> Data excerpts:
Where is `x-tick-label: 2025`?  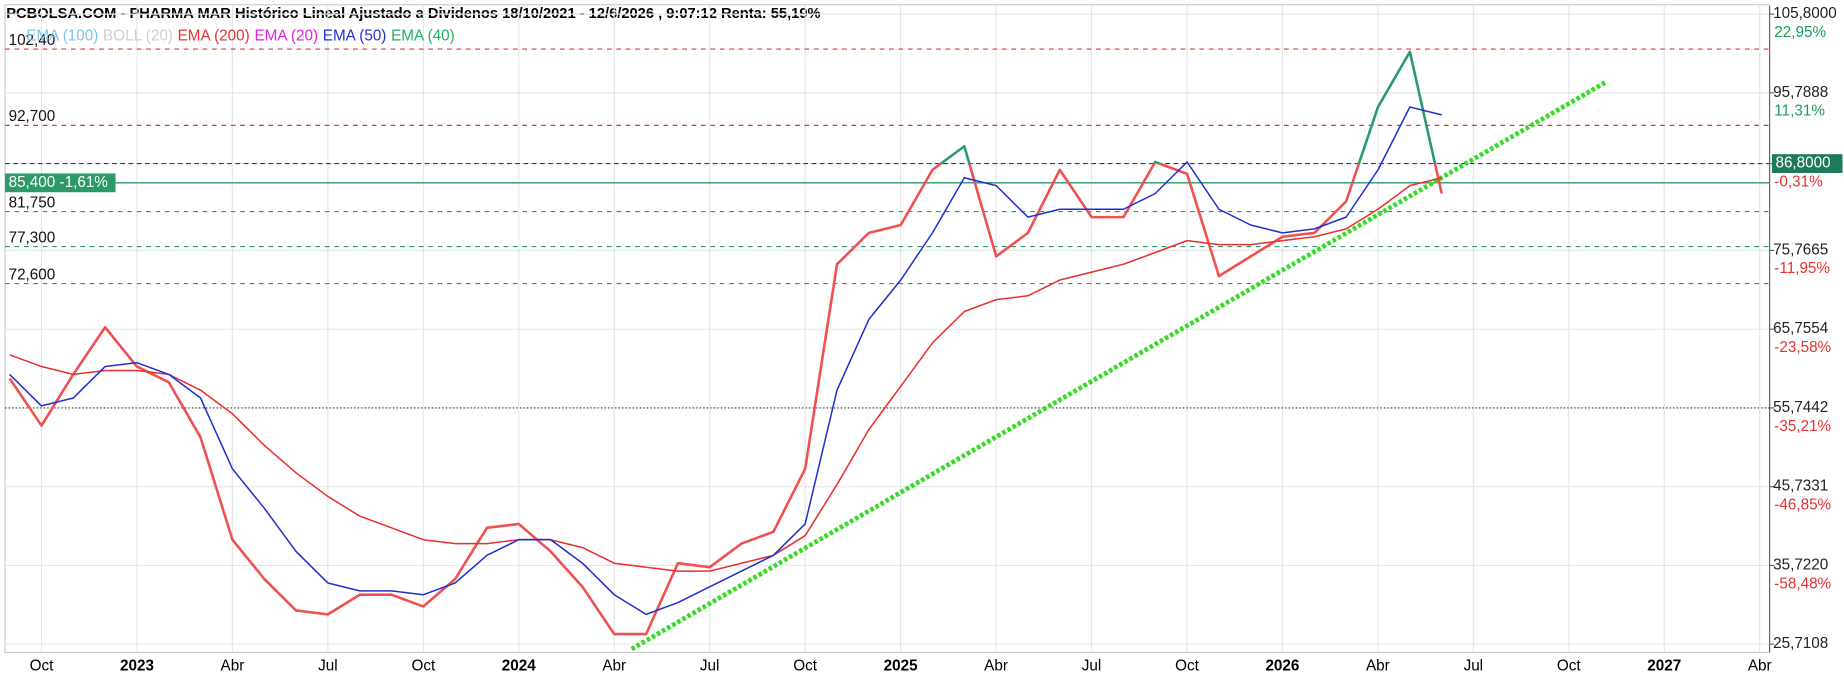
x-tick-label: 2025 is located at coordinates (901, 666).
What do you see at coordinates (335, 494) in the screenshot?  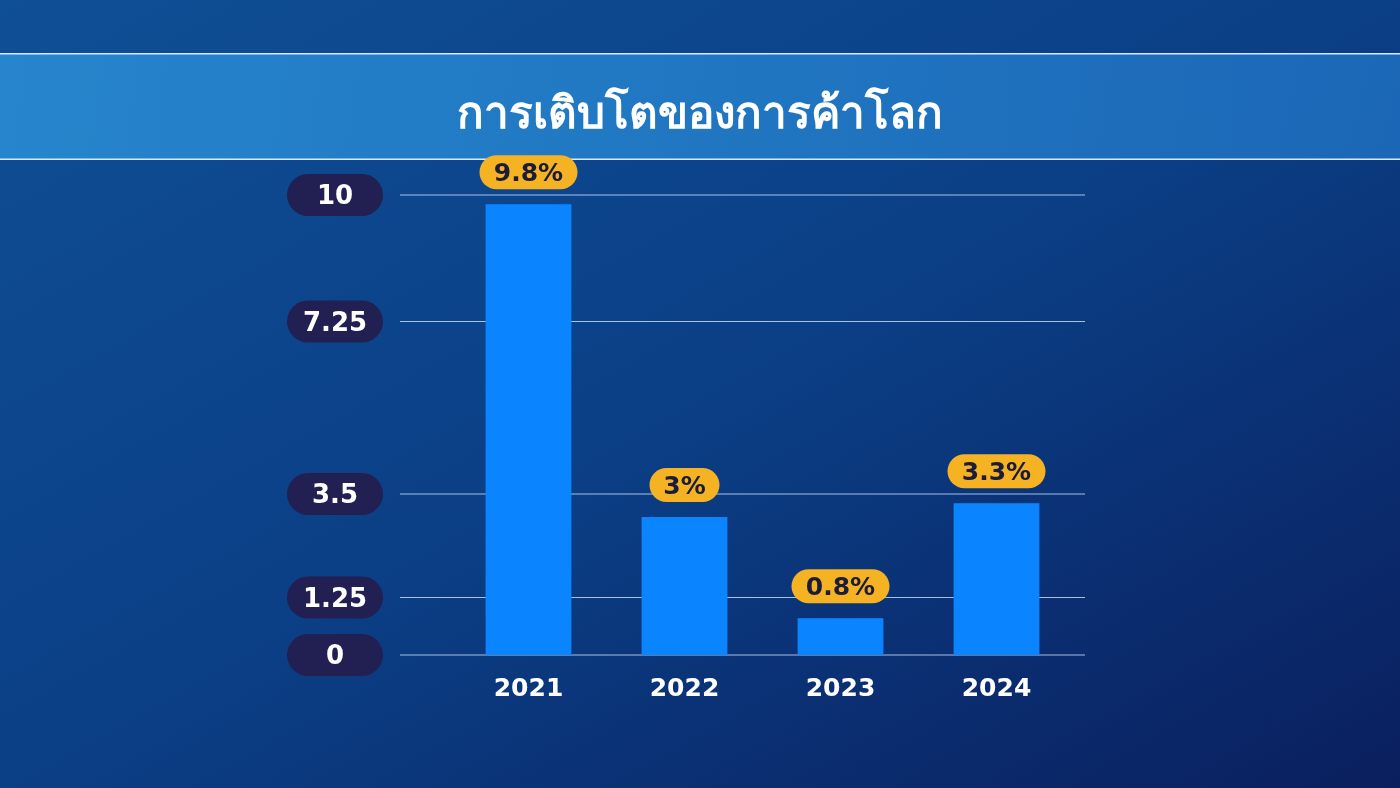 I see `y-tick-label: 3.5` at bounding box center [335, 494].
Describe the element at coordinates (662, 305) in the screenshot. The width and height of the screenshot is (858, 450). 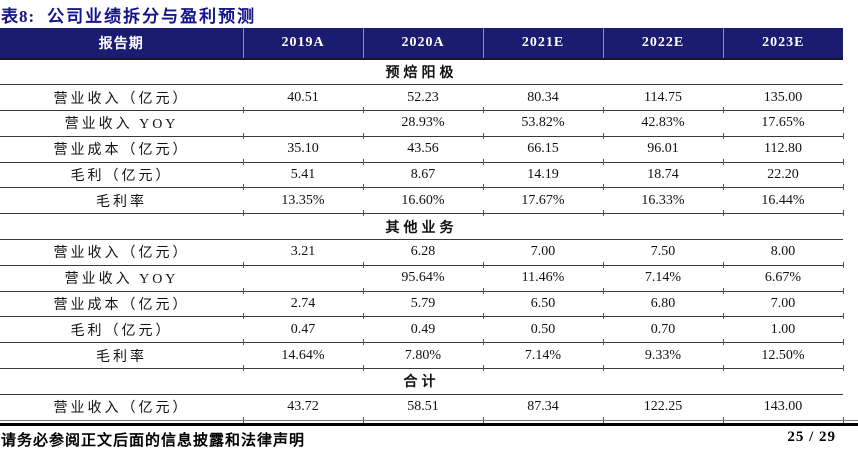
I see `value-cell: 6.80` at that location.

> Work instruction: Starting with the line that contains "Describe the element" and going on through the end of the lines, convert each line and its answer into one row of a two-column CSV with the columns "instruction" and "response". Quote each field, replace line breaks with spaces, and omit the pictures.

> Exercise solution:
instruction,response
"Describe the element at coordinates (662, 305) in the screenshot. The width and height of the screenshot is (858, 450).","I see `value-cell: 6.80` at that location."